[jboss-jira] [JBoss JIRA] (WFLY-3711) Topology updates of EJBClient ClusterContexts not being processed correctly after failover

Richard Achmatowicz (JIRA) issues at jboss.org
Thu Aug 7 13:56:30 EDT 2014


    [ https://issues.jboss.org/browse/WFLY-3711?page=com.atlassian.jira.plugin.system.issuetabpanels:comment-tabpanel&focusedCommentId=12991366#comment-12991366 ] 

Richard Achmatowicz commented on WFLY-3711:
-------------------------------------------

Some background on how these topology updates from cluster members are generated:

{noformat}
- use of RegistryCollector and Registry is to keep track of which clusters a node belongs to and membership changes of the clusters
- RegistryCollector
  - the RegistryCollector holds a set of Registry objects and represents the *set* of clusters that a node belongs to
  - implemented by a service on the node, which holds the collection
  - the RegistryCollector has listeners:
    registryAdded
    registryRemoved 
- Registry
  - each Registry represents a cluster that the node is a member of and holds a Map<String,List<ClientMapping>> 
  - each Map.Entry represents a node in that cluster and its local set of ClientMapping elements (outgoing connections)
  - implemented by a distributed cache which holds a Map of node names to List<ClientMapping>  
  - CacheRegistry (the implementation) has three listeners:
    @ToplologyChanged -> only processed on coordinator; calculate the set of old addresses; perform an invocation to remove them from all nodes; notify remove listeners on this node only
    @CacheEntryModified -> addedEntries(Collections.singletonMap(entry.getKey(), entry.getValue())) / updatedEntries(Collections.singletonMap(entry.getKey(), entry.getValue()))
    @CacheEntryRemoved -> removedEntries(Collections.singletonMap(entry.getKey(), entry.getValue()))
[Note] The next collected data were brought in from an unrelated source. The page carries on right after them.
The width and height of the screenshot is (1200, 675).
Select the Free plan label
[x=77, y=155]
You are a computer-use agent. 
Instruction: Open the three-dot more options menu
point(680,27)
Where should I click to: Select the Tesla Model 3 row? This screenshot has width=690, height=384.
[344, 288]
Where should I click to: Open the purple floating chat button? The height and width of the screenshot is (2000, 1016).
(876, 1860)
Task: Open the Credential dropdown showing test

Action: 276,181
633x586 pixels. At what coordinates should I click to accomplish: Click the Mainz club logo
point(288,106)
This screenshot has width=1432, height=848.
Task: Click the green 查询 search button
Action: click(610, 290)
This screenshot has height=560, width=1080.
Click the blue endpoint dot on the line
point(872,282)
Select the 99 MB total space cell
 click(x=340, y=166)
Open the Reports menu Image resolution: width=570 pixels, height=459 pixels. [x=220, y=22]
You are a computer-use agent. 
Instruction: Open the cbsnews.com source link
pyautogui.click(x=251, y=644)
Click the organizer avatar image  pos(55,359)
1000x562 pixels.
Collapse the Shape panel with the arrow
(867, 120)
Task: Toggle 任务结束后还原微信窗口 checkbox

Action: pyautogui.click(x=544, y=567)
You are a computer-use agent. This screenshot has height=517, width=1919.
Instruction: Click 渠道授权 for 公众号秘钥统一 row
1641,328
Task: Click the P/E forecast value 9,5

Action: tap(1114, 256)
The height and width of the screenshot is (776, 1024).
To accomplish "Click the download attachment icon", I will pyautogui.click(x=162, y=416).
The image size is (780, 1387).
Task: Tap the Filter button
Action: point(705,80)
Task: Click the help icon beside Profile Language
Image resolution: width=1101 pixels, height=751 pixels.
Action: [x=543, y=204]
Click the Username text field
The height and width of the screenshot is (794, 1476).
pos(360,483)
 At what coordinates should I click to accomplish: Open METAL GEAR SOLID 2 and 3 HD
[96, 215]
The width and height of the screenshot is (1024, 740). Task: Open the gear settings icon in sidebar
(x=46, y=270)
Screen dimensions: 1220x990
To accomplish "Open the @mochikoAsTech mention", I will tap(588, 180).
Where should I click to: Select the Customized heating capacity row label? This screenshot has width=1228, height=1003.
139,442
- cluster-related update events originate on the server side, due to changes to the caches underlying RegistryCollector and Registry
- these events are interpreted and propagated to the client side where they are used to update the ClientContexts
{noformat}

The operation of these callbacks can be seen from the logs:

{no format}
[nrla at lenovo surefire-reports]$ grep Registry org.jboss.as.test.clustering.cluster.ejb.remote.RemoteFailoverTestCase-SYNC-tcp-output.txt 
// node-0, node-1 start up and deploy clustered app
15:11:18,705 INFO  [stdout] (MSC service thread 1-8) Registry collector service started on node node-0
15:11:25,895 INFO  [stdout] (MSC service thread 1-9) Registry collector service started on node node-1
15:11:36,017 INFO  [stdout] (MSC service thread 1-2) Registry for cluster ejb added on node node-0
15:11:39,950 INFO  [stdout] (MSC service thread 1-10) Registry for cluster ejb added on node node-1

// node-0 undeploys clustered app
15:11:42,320 INFO  [stdout] (MSC service thread 1-2) Registry for cluster ejb removed on node node-0 
15:11:42,320 INFO  [stdout] (MSC service thread 1-2) Registry removed on node node-0  with (key) entries: [node-0, node-1] (same callback as previous message)
15:11:42,326 INFO  [stdout] (remote-thread-0) Registry entries removed on node node-1  for nodes: [node-0]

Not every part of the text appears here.